Comment Re:Headline is wrong (Score 1) 55

Training an AI is exactly the same as training a human mind

I'm inclined to agree, except for one thing: The LLM can be duplicated infinitely, at near-zero cost, while the trained human cannot. That's a crucial difference. In the case of a textbook, for example, an LLM that has learned the whole contents can act as a full replacement for the book, to an arbitrary number of users, which might severely impact the commercial market for the original book. A human who learns it can write their own and sell it to many people, but that takes a lot of effort and significant creativity, especially if the new book wants to displace the original. Or a human who learns it can teach others, but the scale at which they can do this is limited, unlike an LLM.

Comment Re:training may be legal (Score 1) 55

One might imagine that buying a million books would get a buyer a very good discount from the publisher.

They could have paid $5 or whatever for each book they trained on. $15M or so for 3 million books - they could totally afford that but "why pay when you can steal?"

True, though I'll bet the negotiations with dozens of publishers would have dragged on for years.

If we had Constitutional Copyright they at least would have millions of 14-year-old books to train on. That would be quite sufficient to train and refine models.

Although I know what you mean, there is no such thing as "Constitutional Copyright". The Constitution authorizes Congress to set terms for protecting the work of authors and inventors, but it doesn't specify the 14-year term. That was just the first term that Congress chose to enact. It happened not long after the constitution was ratified, but it wasn't in any way part of the constitution.

Comment Re: Goes to show how full of themselves they are (Score 1) 55

Meta denies wrongdoing and says it will fight the case, arguing that courts have recognized AI training on copyrighted material as potentially fair use.

They did something and are now hoping for it to become legal.

More precisely, they did something in an undefined gray area and are now hoping the courts decide their way.

Comment Re:Easy way to kill this (Score 1) 42

Propose someone build one of these in the ocean opposite one of your king's golf courses. That'll end this stupidity.

Seems like a great business strategy. Propose to build one offshore near one of King Trump's golf courses and then he'll pay you $1B of taxpayer money not to build it. Rinse, repeat.

Comment Re: If the asset tax passes, he'll owe 1.5B (Score 1) 148

Income tax and welfare.

I'm not sure that gets you there.

Income taxes required an amendment to the constitution (16), precisely because the Constitution says that direct taxes must be apportioned to the states (proportional to population), and so the federal government could not impose a direct, individual income tax. The 16A authorized the income tax, but it did not authorize a wealth tax or other asset tax.
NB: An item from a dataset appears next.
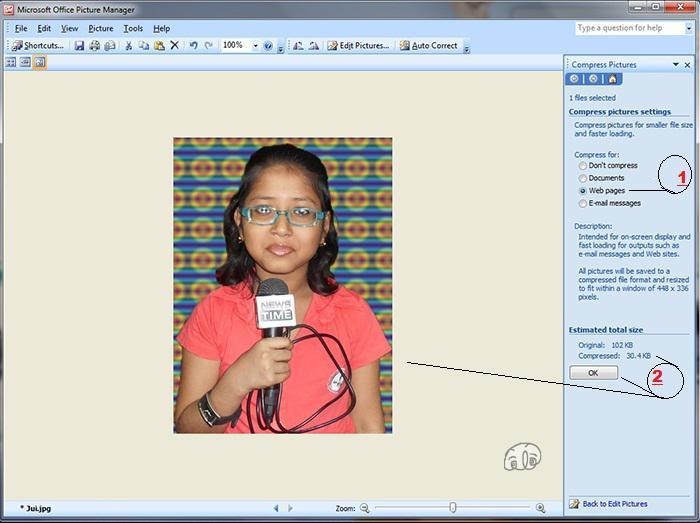
Task: Click OK to compress the picture
Action: [x=593, y=372]
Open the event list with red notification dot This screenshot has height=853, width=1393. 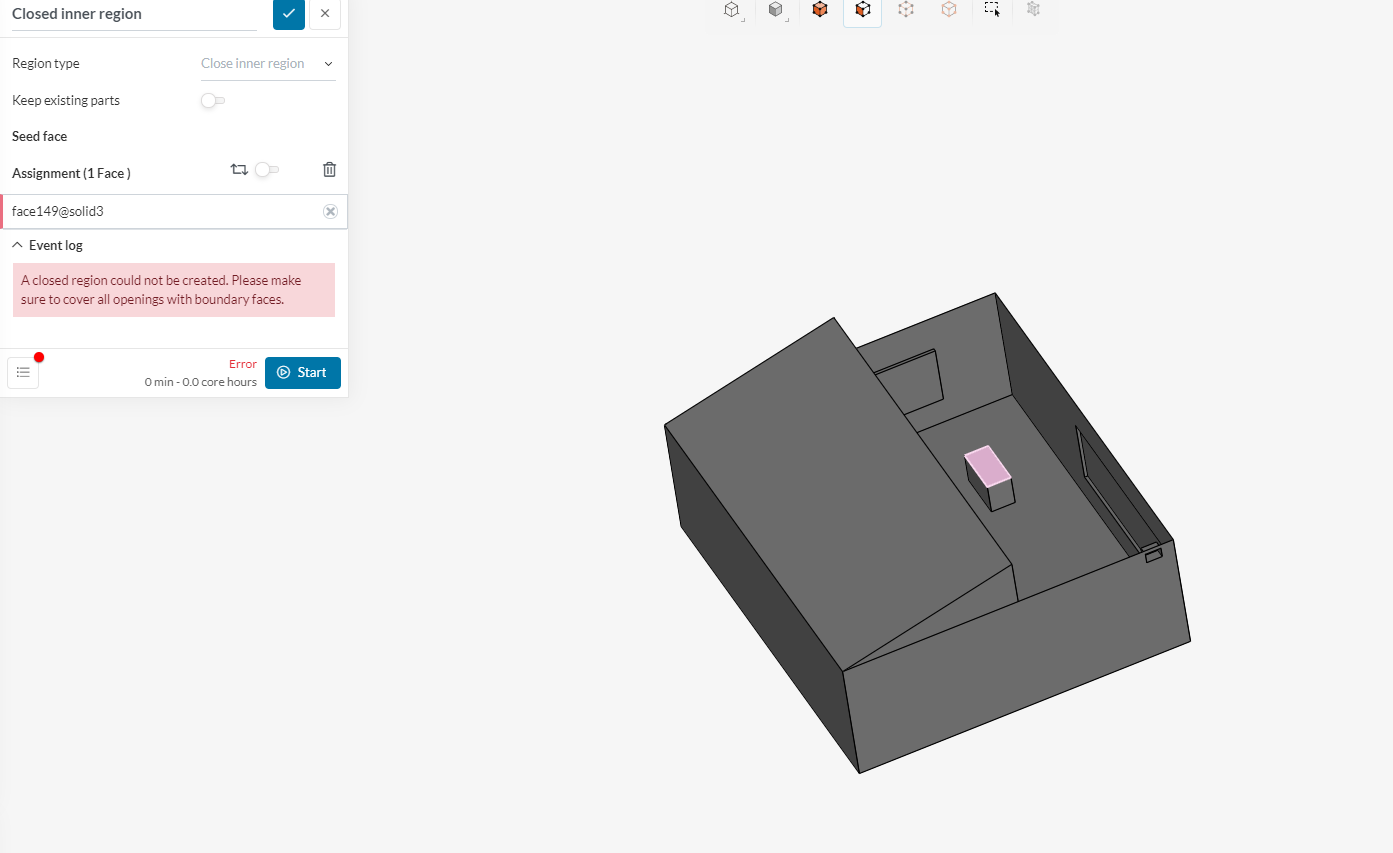click(23, 372)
As for welfare, the origin of that power is not Article III, though SCOTUS did have to decide whether to adopt the Madisonian or Hamiltonian intepretation of the General Welfare clause. Hamilton won and the federal government can (and does, extensively!) spend tax money on welfare payments and subsidies.
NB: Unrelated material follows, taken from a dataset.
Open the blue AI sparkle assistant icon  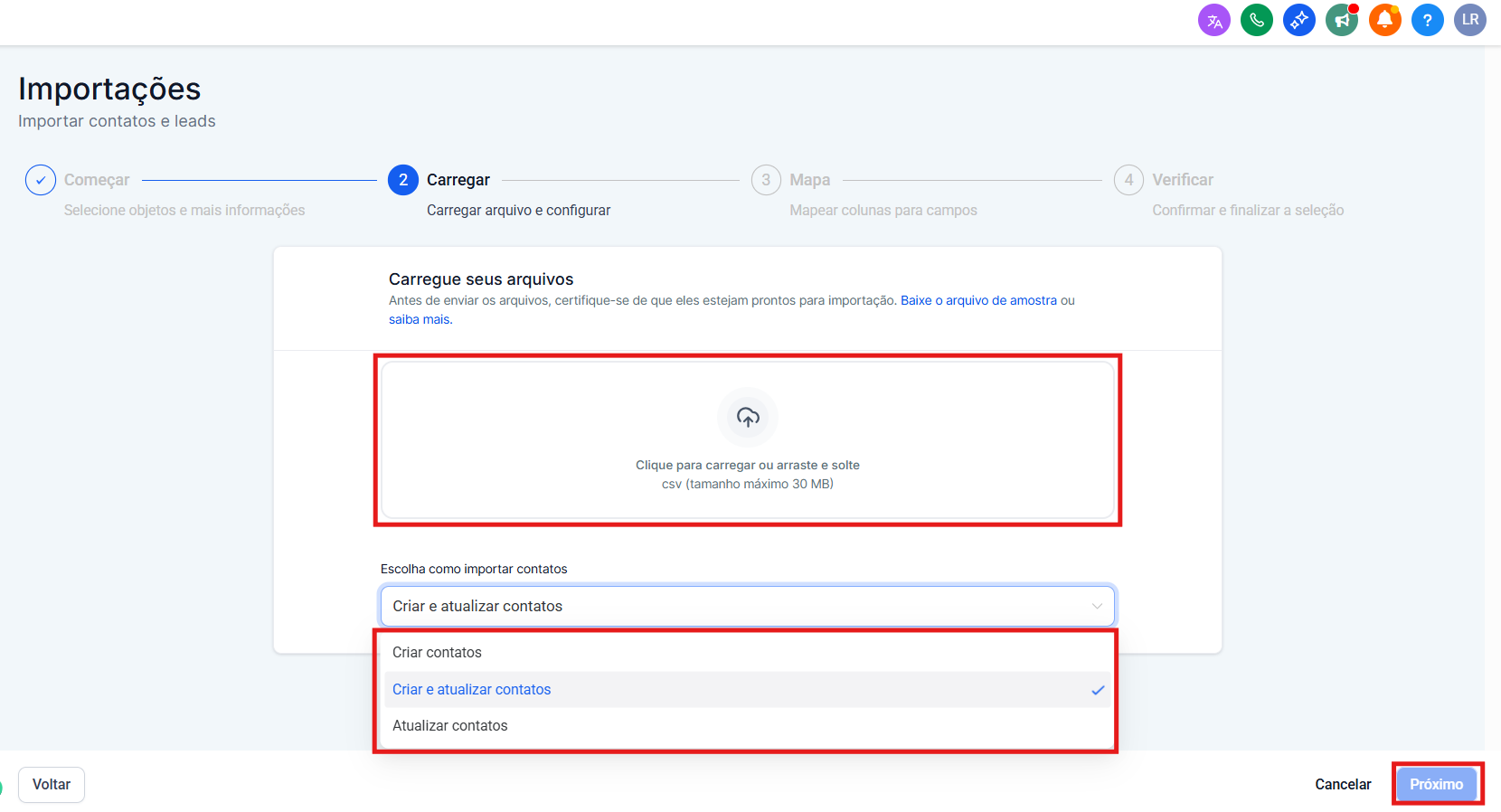coord(1298,20)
So income redistribution is constitutional, but wealth redistribution is not, at least at the federal level, and without a constitutional amendment. States probably have more freedom, but they face a competitive risk: wealthy people will leave.
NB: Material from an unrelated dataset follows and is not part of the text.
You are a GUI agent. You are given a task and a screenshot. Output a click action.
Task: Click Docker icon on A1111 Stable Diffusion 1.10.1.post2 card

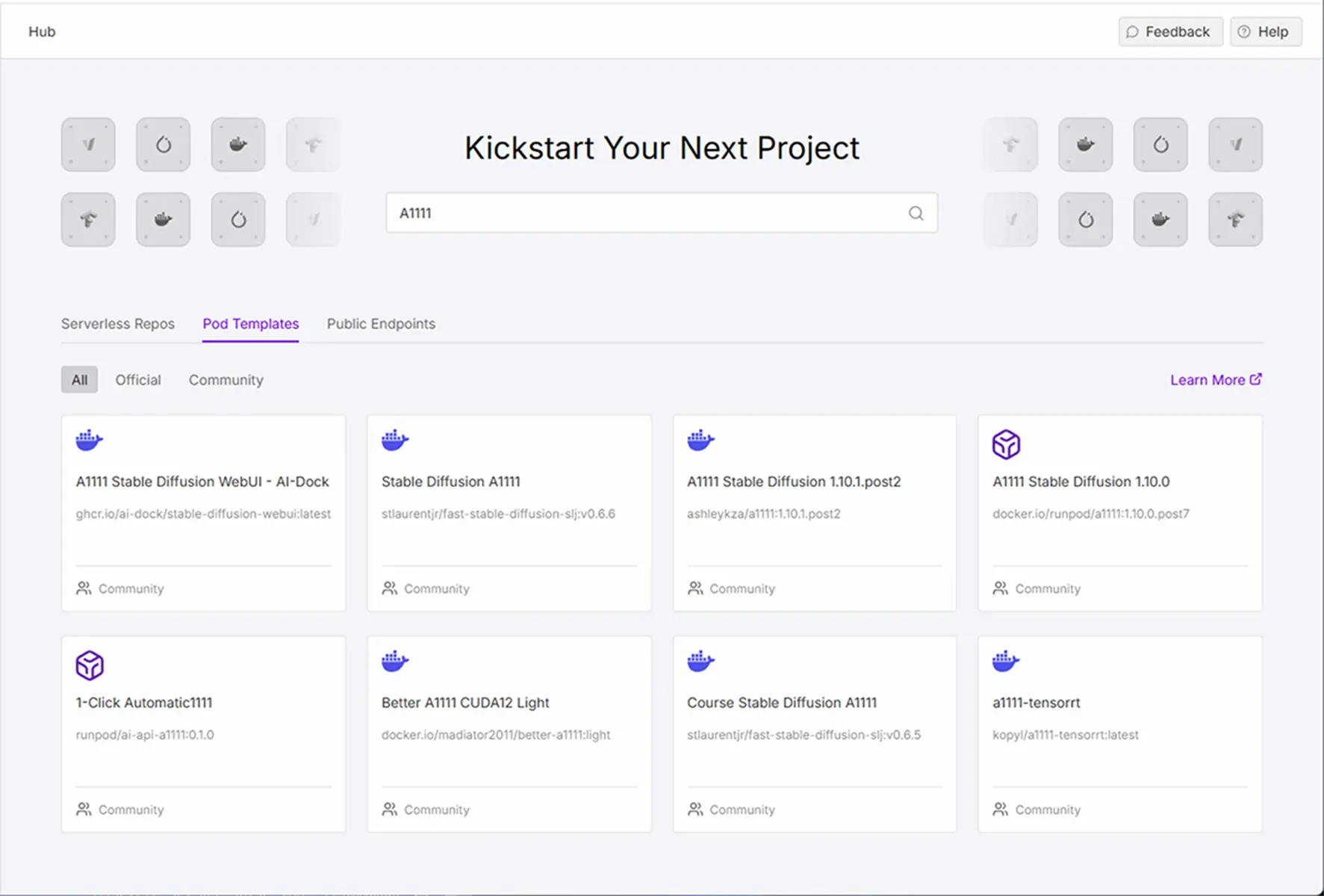(700, 441)
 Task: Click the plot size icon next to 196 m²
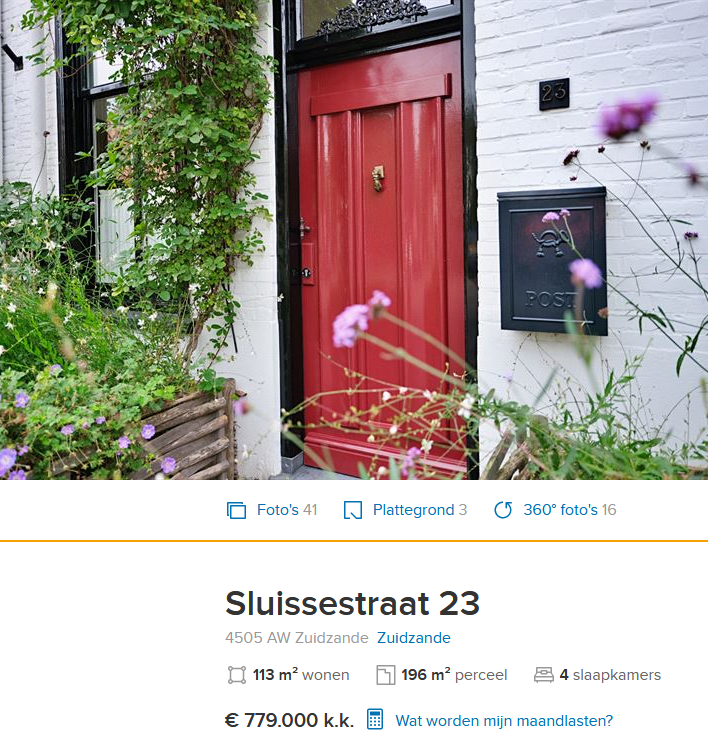coord(385,675)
Comment Re:Go Google Employees! (Score 4, Informative) 58

It won't work: Google is a for profit company, and there are A LOT of profits to be made in the made from the military. They will stop operating in the UK before they give up that much money.

DeepMind is the core of Google's AI research, and it began as a UK company that Google purchased. It's still the case that the bulk of their core researchers are there. Ceasing operations in the UK would not only cost them a lot more than the US DoD will ever pay them, it would also cost them a lot of critical AI expertise.

Comment Re:Can't help but wonder ... (Score 1) 163

Yeah, but this isn't analogous to giving a kid one beer, it's more like getting them a fake ID so they can buy their own. One is a one-time event, the other is continual access.

To what, exactly? The answer to that question matters quite a bit.